The opdB Locus Encodes the Trypsin-Like Peptidase Activity of Treponema denticola

Abstract
High levels of Treponema denticola in subgingival dental plaque are associated with severe periodontal disease. T. denticola , along with Porphyromonas gingivalis and Bacteroides forsythus , are the only cultivatable oral microorganisms that produce significant amounts of “trypsin-like” peptidase activity. The ability of subgingival plaque to hydrolyze N -α-benzoyl- dl -arginine-2-naphthylamide (BANA) is associated with high levels of one or more of these organisms. The purpose of this study was to identify the gene encoding trypsin-like activity in T. denticola and thus facilitate molecular-level studies of its potential role in disease.

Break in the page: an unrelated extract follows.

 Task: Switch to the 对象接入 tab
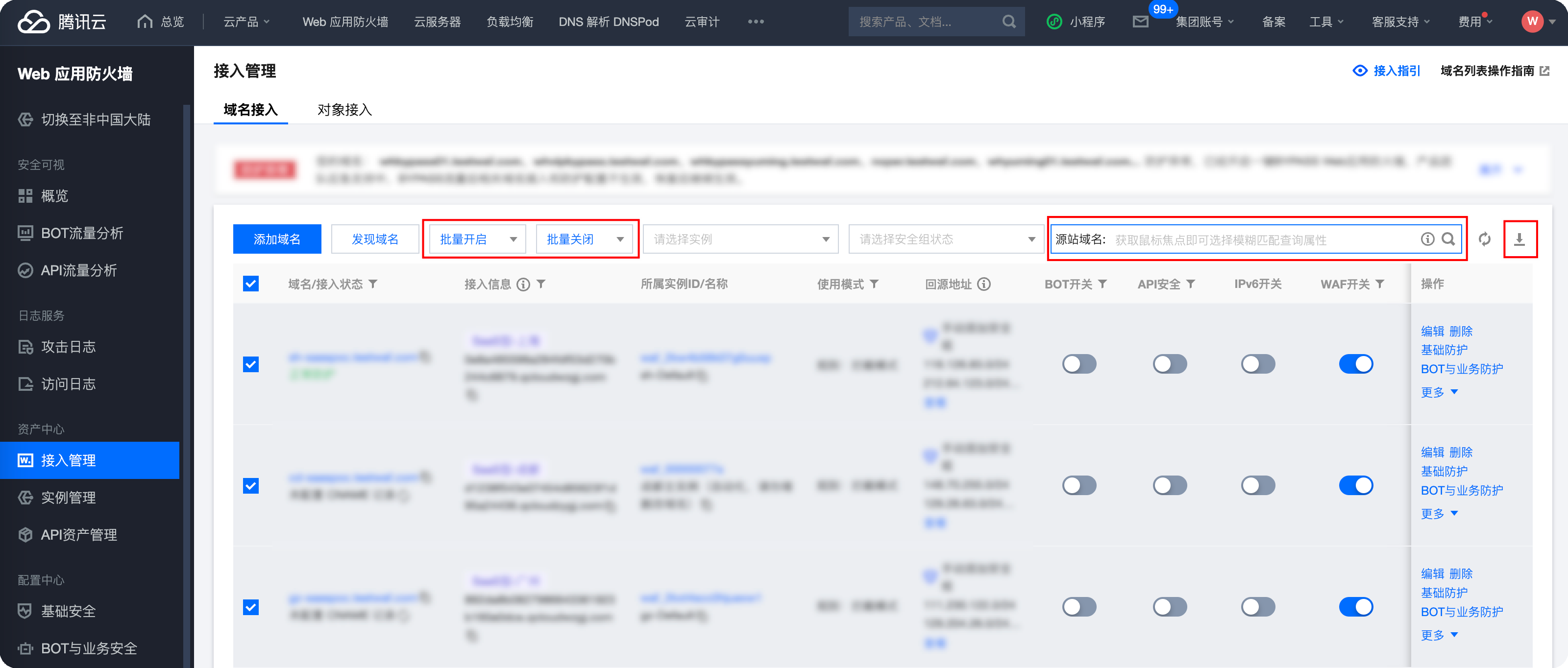coord(344,110)
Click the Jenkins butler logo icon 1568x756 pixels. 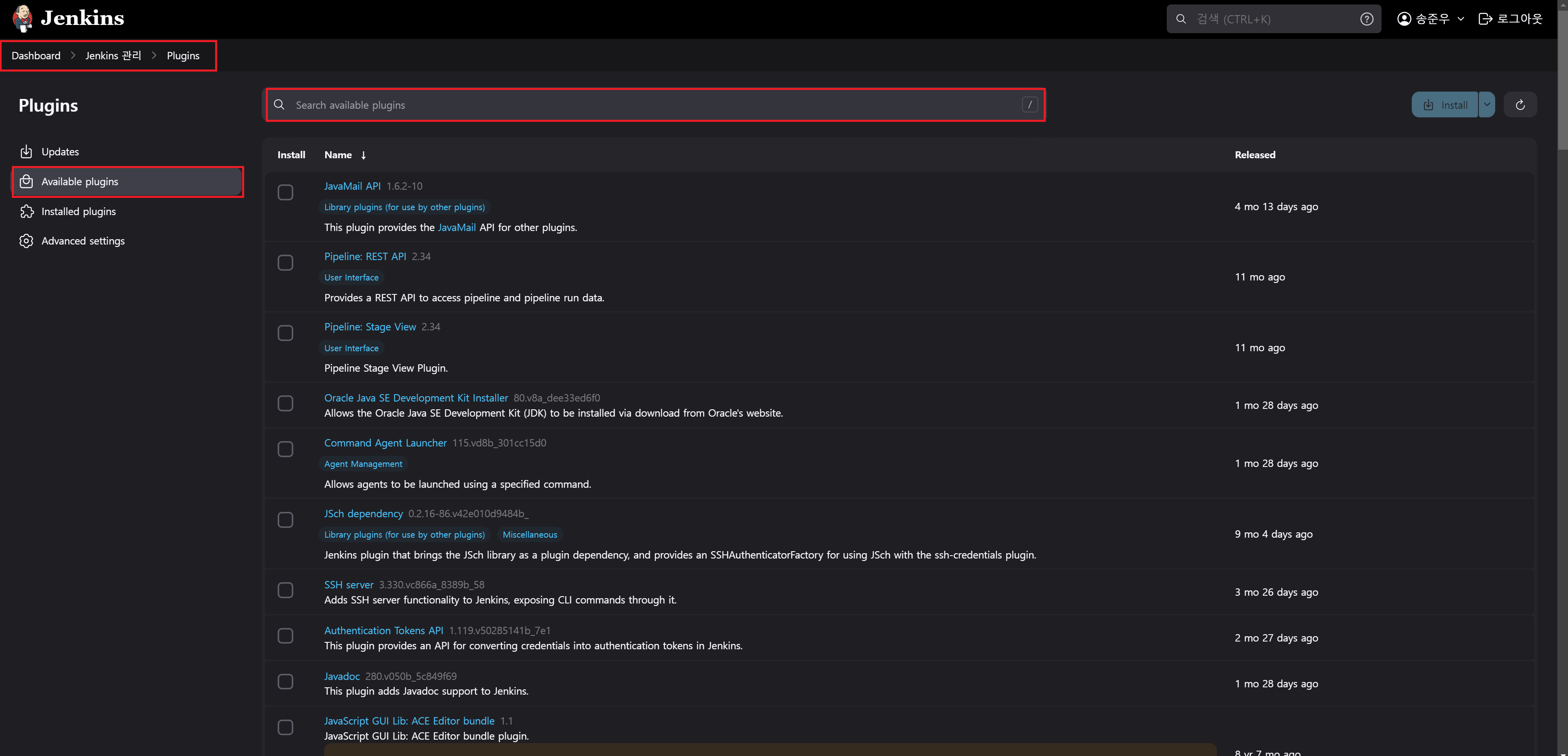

Using published peptide sequences of a T. denticola surface-associated oligopeptidase with BANA-hydrolyzing activity, we identified the gene, designated opdB , in an apparently noncoding region of the T. denticola genome unannotated contigs (11/2000; http://www.tigr.org ). The opdB gene begins with a TTG start codon and encodes a 685-residue peptide with high homology to the oligopeptidase B family in prokaryotes and eukaryotes. An isogenic T. denticola opdB mutant was constructed by allelic replacement mutagenesis using an ermF/AM gene cassette. The mutant lacked BANA-hydrolyzing activity and had a slightly slower growth rate than the parent strain. This mutant will be used in future studies of interactions of T. denticola with host cells and tissue.